In the following example, we illustrate how to simulate survival times from individual KM estimators obtained from a Random Survival Forest (Ishwaran et al. 2008). That is, we are interested in simulating one time to event for each individual using the corresponding individual KM estimator. In this case, the KM estimator is available as described in input (b).
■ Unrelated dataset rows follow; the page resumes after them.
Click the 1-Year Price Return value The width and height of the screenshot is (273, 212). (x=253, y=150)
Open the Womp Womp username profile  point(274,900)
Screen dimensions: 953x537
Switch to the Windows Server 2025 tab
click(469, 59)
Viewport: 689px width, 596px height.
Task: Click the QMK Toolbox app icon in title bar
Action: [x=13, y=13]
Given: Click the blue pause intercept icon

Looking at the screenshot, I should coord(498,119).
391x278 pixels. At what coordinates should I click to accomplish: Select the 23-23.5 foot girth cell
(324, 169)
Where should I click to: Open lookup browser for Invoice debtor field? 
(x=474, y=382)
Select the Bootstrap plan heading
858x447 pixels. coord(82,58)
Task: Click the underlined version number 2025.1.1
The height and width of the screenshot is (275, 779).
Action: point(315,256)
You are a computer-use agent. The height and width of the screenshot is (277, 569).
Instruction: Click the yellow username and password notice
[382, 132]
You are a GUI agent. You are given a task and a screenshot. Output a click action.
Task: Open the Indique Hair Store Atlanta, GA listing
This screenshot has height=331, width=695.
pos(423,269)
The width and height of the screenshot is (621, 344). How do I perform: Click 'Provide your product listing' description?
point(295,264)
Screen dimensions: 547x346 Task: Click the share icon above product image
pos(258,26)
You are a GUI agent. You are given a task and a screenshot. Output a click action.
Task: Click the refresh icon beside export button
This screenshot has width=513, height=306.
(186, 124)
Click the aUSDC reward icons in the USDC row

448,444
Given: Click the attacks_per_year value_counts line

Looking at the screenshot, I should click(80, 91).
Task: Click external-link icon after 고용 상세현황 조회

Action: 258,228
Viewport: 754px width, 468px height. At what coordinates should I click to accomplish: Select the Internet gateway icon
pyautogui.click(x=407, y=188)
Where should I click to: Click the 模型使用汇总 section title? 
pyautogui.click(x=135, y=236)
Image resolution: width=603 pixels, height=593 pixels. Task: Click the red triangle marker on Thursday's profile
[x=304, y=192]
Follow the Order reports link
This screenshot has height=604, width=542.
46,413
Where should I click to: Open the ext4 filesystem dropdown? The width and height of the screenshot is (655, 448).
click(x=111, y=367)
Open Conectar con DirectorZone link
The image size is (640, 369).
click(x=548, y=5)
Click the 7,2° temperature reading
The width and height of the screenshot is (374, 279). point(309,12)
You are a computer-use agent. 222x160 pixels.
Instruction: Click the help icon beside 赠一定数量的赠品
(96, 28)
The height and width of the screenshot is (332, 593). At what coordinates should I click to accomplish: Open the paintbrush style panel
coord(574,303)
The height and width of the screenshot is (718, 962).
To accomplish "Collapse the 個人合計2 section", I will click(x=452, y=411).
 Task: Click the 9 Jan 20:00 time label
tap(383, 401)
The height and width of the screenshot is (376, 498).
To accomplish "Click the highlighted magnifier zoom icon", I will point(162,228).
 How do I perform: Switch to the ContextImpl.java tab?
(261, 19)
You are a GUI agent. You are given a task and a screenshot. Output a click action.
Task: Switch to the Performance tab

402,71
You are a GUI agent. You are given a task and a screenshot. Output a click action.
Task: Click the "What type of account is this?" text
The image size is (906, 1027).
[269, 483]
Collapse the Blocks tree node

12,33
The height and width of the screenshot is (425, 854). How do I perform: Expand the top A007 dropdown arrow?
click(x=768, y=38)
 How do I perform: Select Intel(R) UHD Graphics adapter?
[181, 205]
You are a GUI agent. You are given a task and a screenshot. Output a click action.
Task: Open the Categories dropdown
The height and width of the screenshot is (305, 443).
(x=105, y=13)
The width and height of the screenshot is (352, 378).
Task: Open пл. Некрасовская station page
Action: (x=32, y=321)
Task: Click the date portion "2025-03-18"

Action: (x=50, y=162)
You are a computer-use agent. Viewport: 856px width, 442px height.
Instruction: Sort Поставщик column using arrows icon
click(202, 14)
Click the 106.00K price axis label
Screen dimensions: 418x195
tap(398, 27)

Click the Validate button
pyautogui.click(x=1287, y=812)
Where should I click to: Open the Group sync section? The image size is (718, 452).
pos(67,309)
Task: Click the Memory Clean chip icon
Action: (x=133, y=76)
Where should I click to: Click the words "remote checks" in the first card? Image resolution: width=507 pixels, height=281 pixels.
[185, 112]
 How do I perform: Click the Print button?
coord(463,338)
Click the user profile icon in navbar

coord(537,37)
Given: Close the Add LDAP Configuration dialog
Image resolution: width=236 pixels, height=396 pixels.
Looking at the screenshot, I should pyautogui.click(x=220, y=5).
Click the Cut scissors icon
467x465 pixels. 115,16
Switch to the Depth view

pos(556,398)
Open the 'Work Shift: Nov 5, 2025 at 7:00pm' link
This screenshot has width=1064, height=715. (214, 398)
We illustrate the use of Method II using the veteran2 data set from the R package survival.

Example

rm(list=ls())

library(survival)
library("randomForestSRC")
## Warning: package 'randomForestSRC' was built under R version 4.1.3
## 
##  randomForestSRC 3.1.1 
##  
##  Type rfsrc.news() to see new features, changes, and bug fixes. 
## 
library(KMSim)

# Data preparation
data(veteran, package = "randomForestSRC")
veteran2 <- data.frame(lapply(veteran, factor))
veteran2$time <- veteran$time
veteran2$status <- veteran$status
dim(veteran2)
## [1] 137   8
# train the forest 
o.grow <- rfsrc(Surv(time, status) ~ ., veteran2) 

# Survival forest
print(o.grow)
##                          Sample size: 137
##                     Number of deaths: 128
##                      Number of trees: 500
##            Forest terminal node size: 15
##        Average no. of terminal nodes: 4.754
## No. of variables tried at each split: 3
##               Total no. of variables: 6
##        Resampling used to grow trees: swor
##     Resample size used to grow trees: 87
##                             Analysis: RSF
##                               Family: surv
##                       Splitting rule: logrank *random*
##        Number of random split points: 10
##                           (OOB) CRPS: 0.0640449
##    (OOB) Requested performance error: 0.32890422
# Simulated survival times based on Method II, data input (b)
simul <- vector()
LSES <- matrix(0, nrow = nrow(veteran2), ncol = 3)

start_time <- Sys.time()
for(i in 1:nrow(veteran2)){
  KMSim.obj <- KMSim(times  = as.vector(o.grow$time.interest), survprob = as.vector(o.grow$survival.oob[i,]), 
                     n = 1, type = "PGW", nlsp = 100, seed = i)
  
  simul[i] <- KMSim.obj$sim
  LSES[i,] <- KMSim.obj$LSE
}


# Illustration of the parametric fit for 6 individuals

index <- c(20,40,60,80,100,120)

par(mfrow = c(3,2))
for(j in index){

# fitted model
fit.surv <- Vectorize(function(t) spgw(t, LSES[j,1], LSES[j,2], LSES[j,3]))

# Comparison
plot(as.vector(o.grow$time.interest), as.vector(o.grow$survival.oob[j,]), 
     type = "l", col = "black", lwd = 2, lty = 1, ylim = c(0,1),
     xlab = "Time", ylab = "Survival", main = paste("Individual ", j))
curve(fit.surv,0, max(veteran2$time), col = "gray", lwd = 2, lty = 2, add = TRUE)
legend("topright", legend = c("KM","Parametric"), col = c("black","gray"), lwd = c(2,2), lty = c(1,2))
}

Ishwaran, H., U. B. Kogalur, E. H. Blackstone, and M. S. Lauer. 2008. “Random Survival Forests.” The Annals of Applied Statistics 2 (3): 841–60.